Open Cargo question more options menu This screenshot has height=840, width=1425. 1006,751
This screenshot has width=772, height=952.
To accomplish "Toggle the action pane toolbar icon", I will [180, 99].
--------------------------------------------------
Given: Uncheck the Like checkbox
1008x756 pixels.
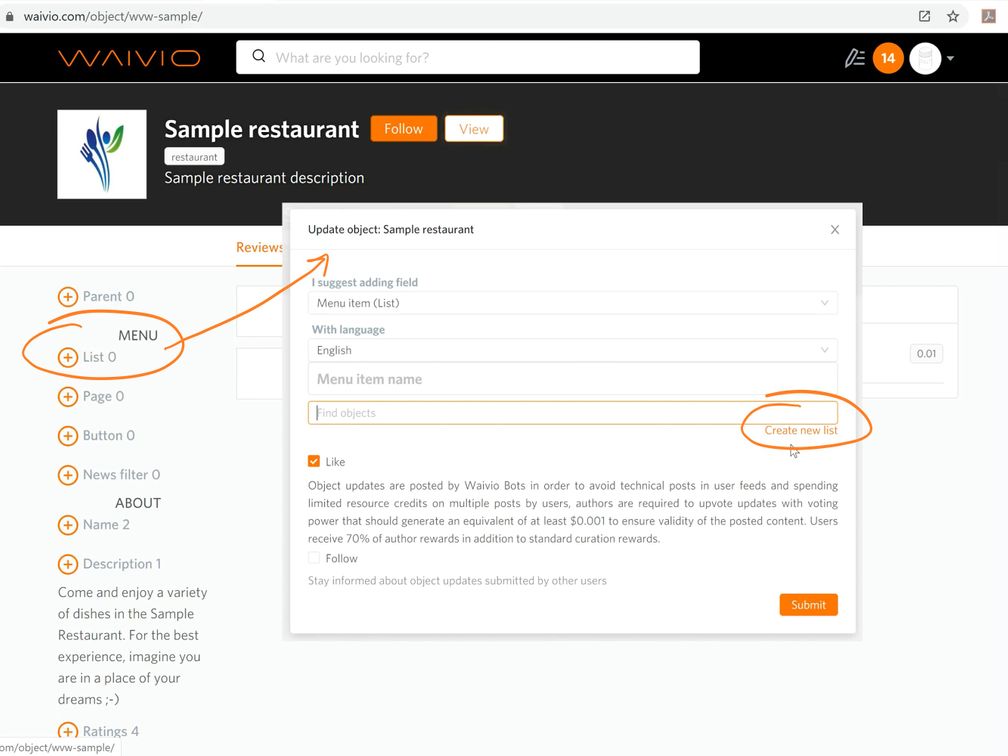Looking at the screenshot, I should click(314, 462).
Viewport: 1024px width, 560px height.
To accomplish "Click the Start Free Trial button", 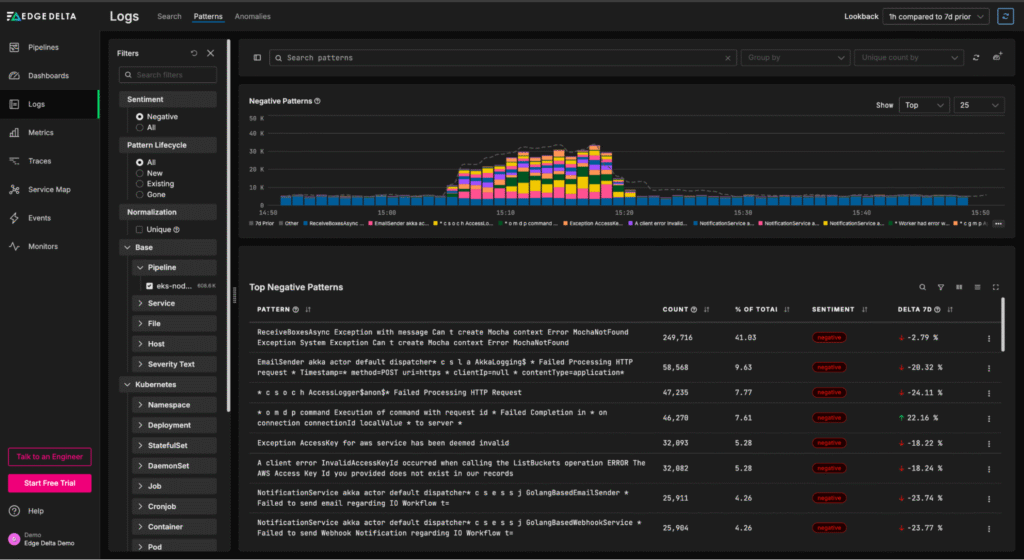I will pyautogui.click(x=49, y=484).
--------------------------------------------------
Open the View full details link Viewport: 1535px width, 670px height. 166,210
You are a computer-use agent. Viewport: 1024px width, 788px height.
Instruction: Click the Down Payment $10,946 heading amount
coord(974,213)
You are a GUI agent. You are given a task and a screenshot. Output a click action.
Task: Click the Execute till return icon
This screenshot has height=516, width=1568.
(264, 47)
--------------------------------------------------
DIRECTIONS: Can you print, word for word, everything in the records from the line containing "Open Cargo question" down to the line containing "will [180, 99].", including both of those lines?

FINAL RESULT:
Open Cargo question more options menu This screenshot has height=840, width=1425. 1006,751
This screenshot has width=772, height=952.
To accomplish "Toggle the action pane toolbar icon", I will [180, 99].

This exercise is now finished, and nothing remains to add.